По дороге из Рима в Москву партийные дела не обсуждались. Мешали посторонние уши.
В Берлине задержались. «Если выкрою время, повидаюсь с Космо»,— решил Грамши. Профессор Космо жил в Берлине: он был советником итальянского посольства в Германии. Случай свел их в чужой стране. О свидании с бывшим учителем Грамши думал не раз. Нет, он не сожалел о резкости своих статей против газеты «Стампа».
Обстоятельства требовали открытого боя, и он дал этот бой. Но слишком много хорошего связывало его с Космо...

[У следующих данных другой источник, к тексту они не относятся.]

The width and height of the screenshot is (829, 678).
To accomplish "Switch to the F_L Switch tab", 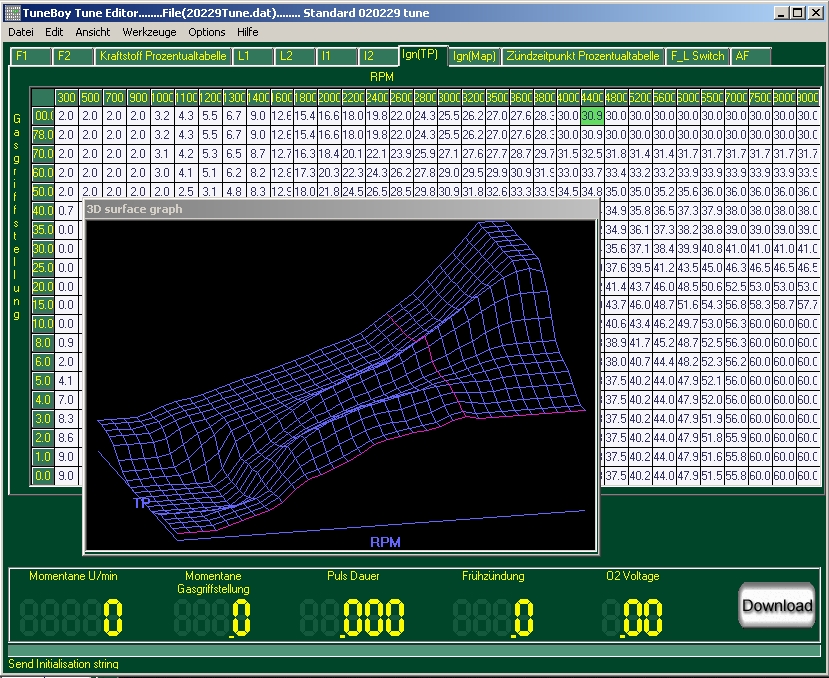I will (697, 56).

В Берлине были кое-какие дела. Нужно побывать в Межрабпоме. Грамши разыскал «близнеца» Луиджи, передал ему привет из Генуи. У берлинца не оказалось усов, во всем другом он был точной копией брата. Хриплым басом Луиджи рассказал, что пароход с продуктами прибыл в Одессу, оттуда его направили в Новороссийск, и по железной дороге груз доставили в голодающее Поволжье. В Царицыне часть продуктов раздали пайками рабочим, другая часть пошла детям, для которых создали столовую, тысячи на две человек. Всем умело заправлял Франческо Мизиано — один из виднейших деятелей рабочего движения, ему помогали представитель кооперативов Италии и еще несколько товарищей.

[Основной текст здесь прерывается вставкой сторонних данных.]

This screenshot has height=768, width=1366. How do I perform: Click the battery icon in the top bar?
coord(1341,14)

До отъезда осталось несколько часов.
Грамши вошел в пышный вестибюль и сообщил величественному швейцару, что желает видеть советника Космо. Швейцар неодобрительно оглядел неказистого посетителя в дешевом помятом костюме, нехотя ответил: «Доложу». Затем так же нехотя позвонил по телефону и сказал в трубку, что его превосходительство синьора советника желает видеть некий Грамши. Видимо, ответили что-то невразумительное, он с удивлением посмотрел на телефонную трубку и медленно повесил ее на рычаг. А по роскошной мраморной лестнице уже сбегал его превосходительство господин советник. Обливаясь слезами, в то время как Грамши буквально утопал в его великолепной бороде, профессор Космо говорил:
— Ты понимаешь почему! Ты понимаешь почему!